Copy the records below exactly, leaving out any pictures.

┌─ Given data

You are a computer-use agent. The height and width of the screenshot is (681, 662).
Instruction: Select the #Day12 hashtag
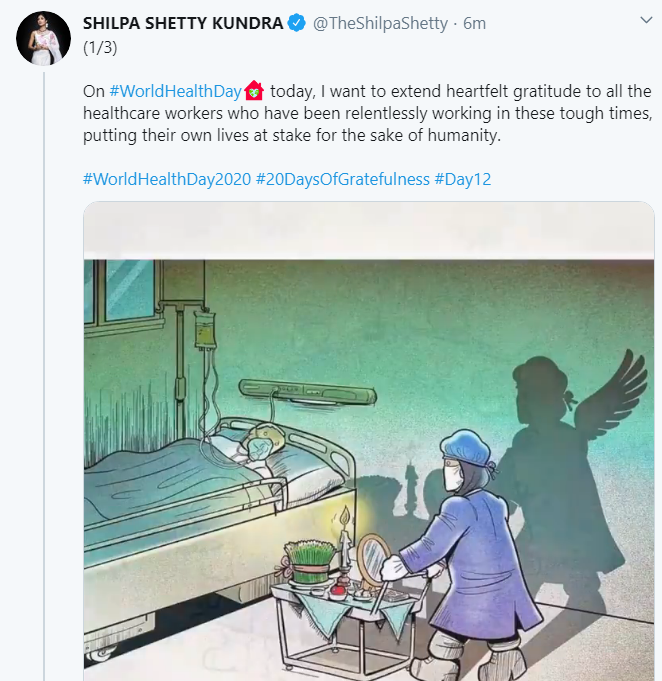(x=462, y=179)
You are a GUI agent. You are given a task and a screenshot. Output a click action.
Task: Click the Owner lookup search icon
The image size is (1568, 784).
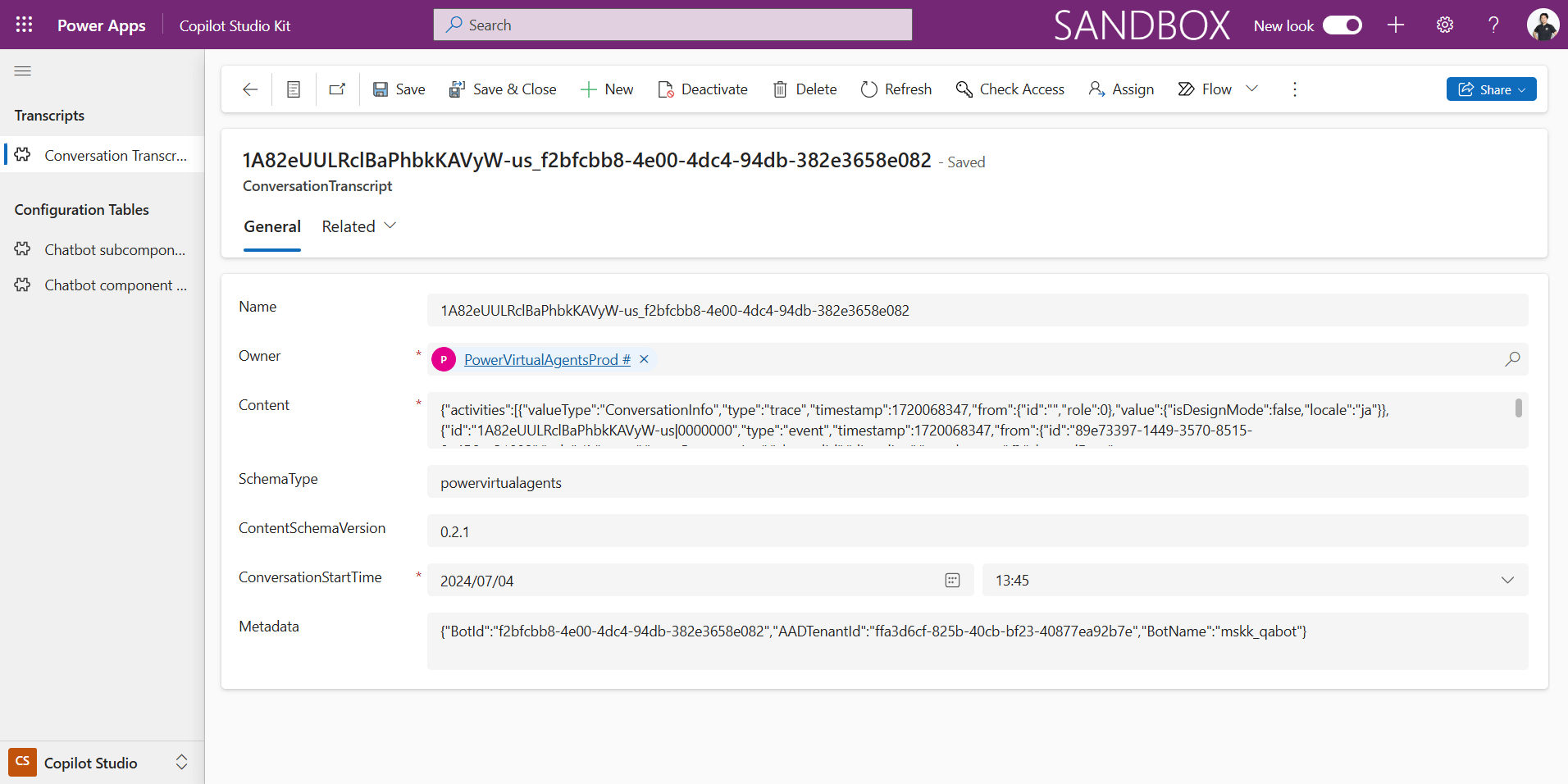pos(1512,359)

└─

- [Output]
You are a computer-use agent. The height and width of the screenshot is (681, 662).
Instruction: Select the #Day12 hashtag
(x=462, y=179)
You are a GUI agent. You are given a task and a screenshot. Output a click action.
Task: Click the Owner lookup search icon
The image size is (1568, 784).
pos(1512,359)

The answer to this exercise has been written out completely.